New York’s overlapping airplanes illustration suggests its “Around the World in 156 Pages” cover story, entailing the “urbanist”’s guide to Paris, Moscow, London, Los Angeles, Bangkok, Rio and Cairo.
Time has an infernal image from Oxford Science Archive corresponding with its “What If There’s No Hell?” cover story concerning rogue Pastor Rob Bell’s case against eternal damnation. As managing editor Richard Stengel notes, it comes 45 years after the mag’s historic “Is God Dead?” cover. Of interest inside is “Trump’s political reality show,” and one story that no one will read, let alone heed: “How to cut a trillion from defense.”
Newsweek goes clever with “The Beached White Male” on the cover, all wet and washed up on the shore without the "big job, big office and big bonus," and, to once again show off the magazine’s new, hip (read: vulgar) Daily Beast edge, without “a freakin’ prayer.” Sticking with sensationalism, it also highlights “Arnold [Schwarzenegger]’s wild road trip,” “The killer stalking Long Island” and “The smoking rage of Italian women.” On a sober note, editor-in-chief Tina Brown, who merged her Daily Beast site with Newsweek in taking on the top role of both, eulogizes Sidney Harman, the remarkable audio pioneer who bought the magazine last year, who died last week.
Entertainment Weekly offers its “Summer Movie Preview” double issue covering 101 films and describing the set of the final Harry Potter.

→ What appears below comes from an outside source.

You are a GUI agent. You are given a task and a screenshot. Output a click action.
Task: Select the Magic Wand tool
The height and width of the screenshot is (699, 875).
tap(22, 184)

The Hollywood Reporter also weighs in with its summer movie special, and groups Thor stars Kenneth Branagh, Chris Hemsworth and Anthony Hopkins on the cover to go with its “Marvel’s $150 Million Gamble” feature. The great director Sidney Lumet is memorialized inside by luminaries including Al Pacino and Candice Bergen. Our favorite Lumet film? The Verdict (1982, starring Paul Newman).
Billboard fronts “The Accidental Rise & Inevitable Success of Glee’s Darren Criss.” We hesitate to use “inevitable” in noting that the Glee cast has now landed 131 singles on the Hot 100—collectively surpassing Elvis Presley in becoming the biggest charting collective act ever. But inevitable definitely works in reporting that radio is now jumping on the bandwagon after resisting to play Glee’s cover songs for two years. And we’ll also make note of the inside “Impulse’s First 50 Years” story, which celebrates the legendary jazz label’s half-century anniversary, and the “A Monumental Talent” special feature on the 75th anniversary of the birth of Roy Orbison, which is also being observed with a new set of his classic Monument label singles.

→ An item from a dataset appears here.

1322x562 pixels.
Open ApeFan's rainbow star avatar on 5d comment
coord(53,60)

And speaking of inevitable, Legacy Magazines in England has issued in the U.S. The Royal Wedding--Exclusive Collectors' Edition, Part 1. Finally, we draw attention, not so much to the "[Christine] Quinn's Dilemma" cover story of this week's Crain's New York Business, but to the "Magazine's stage a comeback" story below it. Apparently, states the lead, "the obituary for the magazine industry was written too soon." Magazine advertising is up, it says, thanks to digital and print options.